When a track (a series of brown dots for a single bee) ends, it is turned green (out) or red (in) as it is counted, just before it is erased.
The contour and track colors are based on the area of the contours. The number of bees is estimated by dividing the contour area by an arbitrary bee size. The area depends on how tightly the bee are grouped and settings that affect the size of the contours.
| Number | Color |
|---|---|
| 1 bee | Brown |
| 2 bees | Orange |
| 3 bees | Yellow |
| 4 bees | Blue |
| 5 bees | Violet |
Processing steps for each frame
- Convert image to grey scale.
- Threshold based on grey value. Result is binary image where dark areas are 0s and light areas are 1s.
- Invert threshold image so bees that were black (0) are now white (1).
- Filter to smooth the noise. (The exact process changes from version to version but currently:
- Draw a color contour around each object and color code it based on size (area).
- Check the last point of each track to see if one falls within a contour of an object.
- If so, append the center coordinates of the object to the track.

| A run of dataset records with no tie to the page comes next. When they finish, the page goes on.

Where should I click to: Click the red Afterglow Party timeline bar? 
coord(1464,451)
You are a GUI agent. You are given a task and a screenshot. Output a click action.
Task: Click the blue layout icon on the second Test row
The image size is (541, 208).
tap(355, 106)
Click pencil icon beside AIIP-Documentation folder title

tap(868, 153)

If not, start a new track.
- The track ends when the last point of a track does not fall within any object, The track may be highlighted (red for returning, green for going out) and counted (IN or OUT counter incremented) depending on where the track starts, ends and length.
Background
Open Computer Vision (openCV) is an open source computer vision and machine learning software library. The library has more than 2500 optimized algorithms, which includes a comprehensive set of both classic and state-of-the-art computer vision and machine learning algorithms.
Kyle Hounslow has posted several YouTube videos on using openCV for object detection:
- OpenCV Tutorial: Real-Time Object Tracking Without Colour
https://www.youtube.com/watch?v=X6rPdRZzgjg - Tutorial: Real-Time Object Tracking Using OpenCV
https://www.youtube.com/watch?v=bSeFrPrqZ2A
Note that what is commonly called "tracking" is really just object detection. Tracking the object from frame to frame is more involved. It is trivial if there is only one object, but becomes harder and more error prone if there are multiple objects, especially if they can touch or occlude each other.